The drill, sponsored by the San Diego Fire Department, pulled together disparate agencies with heavy-duty equipment useful in freeway disasters, said firefighter Kevin Ester, who coordinated the exercise.
“There’s no way we could have done this by ourselves,” said Ester, looking at two holes cut into the top of the bridge through which firefighters dragged out dummy victims. “It could have taken us half a day. With all the equipment and help, it only took us two hours.”
More than a hundred people showed up for the daylong drill--private contractors with diamond-edged concrete saws and house-sized cranes, workers from the city’s Public Works Department with jackhammers, and sheriff’s deputies with their rescue dogs. Firefighters from agencies throughout the county, including National City, Coronado, Camp Pendleton and Chula Vista, and rescue workers from Mexico, stood on the sidelines and watched.
“This is a once-in-a-lifetime opportunity, to get a bridge section and some cars underneath it, and be able to work in a non-emergency situation,” Ester said.
UC San Diego’s earthquake research laboratory supplied the 60-foot section of highway, which it had been using for three years to study the effects of earthquake-like forces on cement highway structures. The section was cut from California 41 near Fresno after California Department of Transportation engineers had deemed it unsafe.
“It can’t get more real than this,” said Frieder Seible, assistant director of the laboratory. “The Loma Prieta quake had scenes that looked just like this.”
The disaster scene, staged at the intersection of Old Miramar Road and Voigt Drive on campus, prompted one student to call 911 and report two cars trapped under a bridge, Seible said.
Researchers from the laboratory, one of a handful of earthquake research centers in the world, helped Caltrans study sections of the Nimitz Freeway after it collapsed during last year’s Bay Area quake, caused by the Loma Prieta Fault, that killed 42 people.
The laboratory will help Caltrans review all state highway bridges for a retrofitting program Caltrans hopes to complete in 1993, Frieder said.
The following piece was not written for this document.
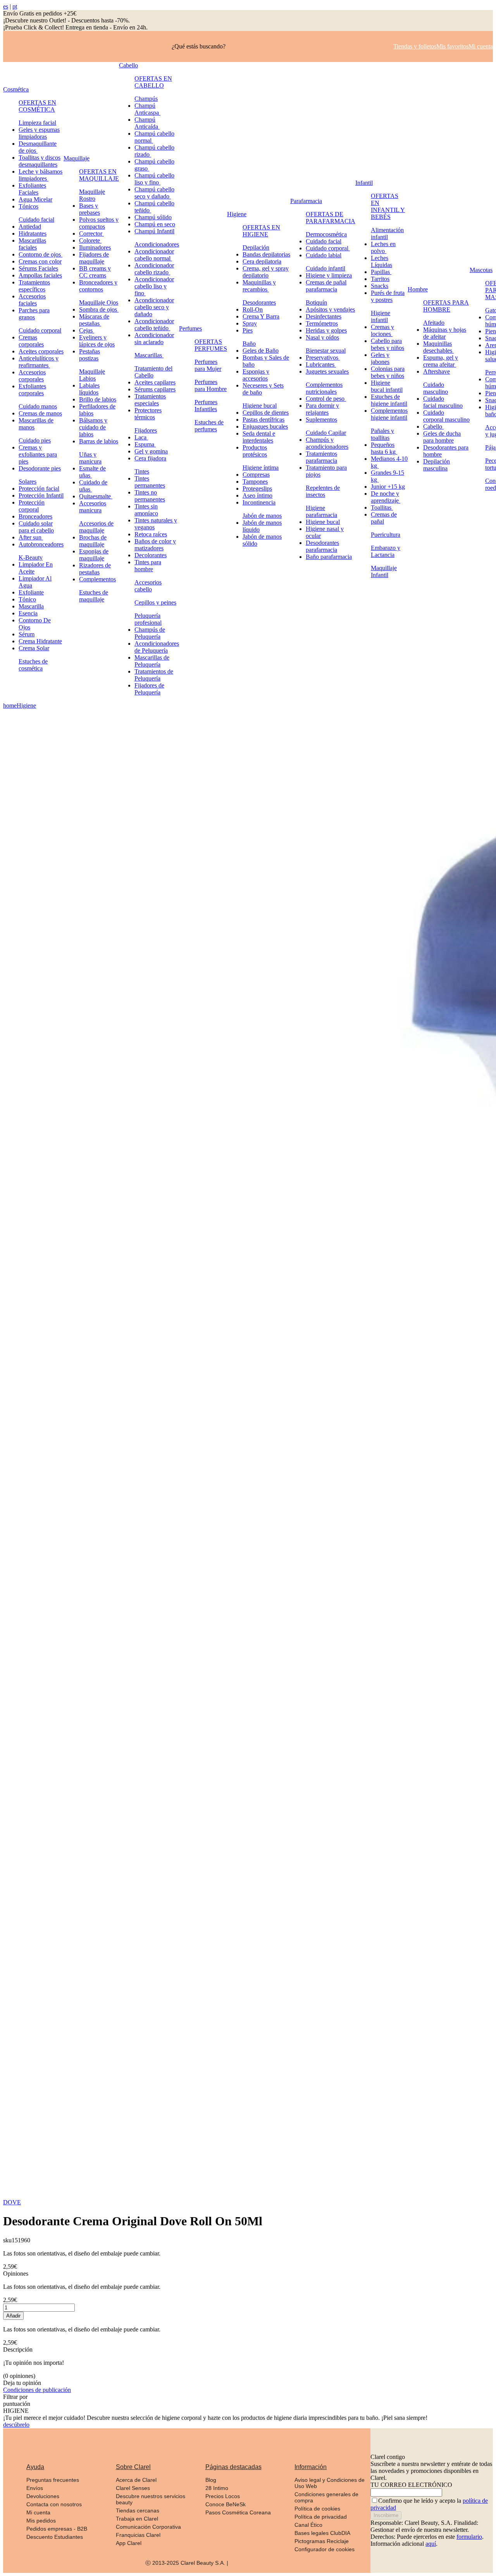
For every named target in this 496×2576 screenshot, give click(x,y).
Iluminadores (95, 247)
It has just begun reviewing bridges in Southern California.
The laboratory had been working with the city Fire Department for several years researching equipment and methods for rescuing victims surrounded by concrete or other heavy structures, typical of what would be found in urban areas after a disaster, Frieder said.
The exercise gave firefighters a chance to learn how to cut concrete, crib, or stabilize the structure with wood planks, and excavate pathways to reach and retrieve victims entombed in concrete and steel, Frieder said.
The Fire Department’s heavy rescue unit is planning to form the volunteer contractors and agencies into a task force that could respond quickly to emergencies, Ester said.
“Everything went like clockwork,” said Capt. Perry Peake of the department’s heavy rescue unit. “It really shows that we are on the right track.”